Goal
Begin at the line that has "Screen dimensions: 800x499" and continue through the end of the items. Rewrite those lines with "tile" changed to "panel" and everything else left unchanged.

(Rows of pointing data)
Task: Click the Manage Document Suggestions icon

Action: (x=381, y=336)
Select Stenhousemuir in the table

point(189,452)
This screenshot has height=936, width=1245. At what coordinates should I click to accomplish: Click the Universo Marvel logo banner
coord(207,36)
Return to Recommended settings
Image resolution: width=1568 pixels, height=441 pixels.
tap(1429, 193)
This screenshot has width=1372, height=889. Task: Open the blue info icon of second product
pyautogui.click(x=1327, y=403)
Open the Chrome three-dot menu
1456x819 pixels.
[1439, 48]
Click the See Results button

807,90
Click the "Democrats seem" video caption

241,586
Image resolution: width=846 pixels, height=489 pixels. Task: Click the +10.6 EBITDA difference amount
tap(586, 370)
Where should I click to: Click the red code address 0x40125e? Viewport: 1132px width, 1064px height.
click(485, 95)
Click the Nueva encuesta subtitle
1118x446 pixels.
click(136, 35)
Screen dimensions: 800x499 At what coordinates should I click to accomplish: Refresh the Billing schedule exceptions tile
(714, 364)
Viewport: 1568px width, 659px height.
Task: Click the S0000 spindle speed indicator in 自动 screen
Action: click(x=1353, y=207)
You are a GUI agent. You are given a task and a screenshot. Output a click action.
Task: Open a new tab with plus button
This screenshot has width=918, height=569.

Answer to the exercise
Screen dimensions: 800x499 At what coordinates should I click to accomplish: Refresh the Billing schedule exceptions panel
(714, 364)
Viewport: 1568px width, 659px height.
Task: Click the S0000 spindle speed indicator in 自动 screen
Action: click(x=1353, y=207)
You are a GUI agent. You are given a task and a screenshot. Output a click action.
Task: Open a new tab with plus button
This screenshot has width=918, height=569.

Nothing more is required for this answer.